Task directions: Restate the opening lines of the material below word for word, stopping after the line that contains "Líder na China, marca".

Materials provided:
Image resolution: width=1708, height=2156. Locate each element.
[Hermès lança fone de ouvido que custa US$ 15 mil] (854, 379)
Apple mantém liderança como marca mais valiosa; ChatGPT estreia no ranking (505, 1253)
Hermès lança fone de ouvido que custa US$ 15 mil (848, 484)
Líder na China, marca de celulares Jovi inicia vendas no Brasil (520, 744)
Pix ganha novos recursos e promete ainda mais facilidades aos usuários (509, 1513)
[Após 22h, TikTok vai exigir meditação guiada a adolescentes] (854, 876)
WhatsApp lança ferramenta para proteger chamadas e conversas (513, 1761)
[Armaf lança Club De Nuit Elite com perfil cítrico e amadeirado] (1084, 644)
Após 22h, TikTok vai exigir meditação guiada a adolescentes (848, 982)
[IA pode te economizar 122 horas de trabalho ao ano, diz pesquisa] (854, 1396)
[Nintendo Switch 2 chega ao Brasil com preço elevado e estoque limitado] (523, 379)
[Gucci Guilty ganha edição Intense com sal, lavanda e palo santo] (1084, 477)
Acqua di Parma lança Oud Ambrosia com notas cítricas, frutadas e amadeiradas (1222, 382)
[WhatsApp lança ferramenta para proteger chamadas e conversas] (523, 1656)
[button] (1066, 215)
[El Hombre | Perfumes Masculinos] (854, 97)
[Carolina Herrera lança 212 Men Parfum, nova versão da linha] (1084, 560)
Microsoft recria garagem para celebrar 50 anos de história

Answer for this exercise:
Image resolution: width=1708, height=2156. Locate each element.
[Hermès lança fone de ouvido que custa US$ 15 mil] (854, 379)
Apple mantém liderança como marca mais valiosa; ChatGPT estreia no ranking (505, 1253)
Hermès lança fone de ouvido que custa US$ 15 mil (848, 484)
Líder na China, marca de celulares Jovi inicia vendas no Brasil (520, 744)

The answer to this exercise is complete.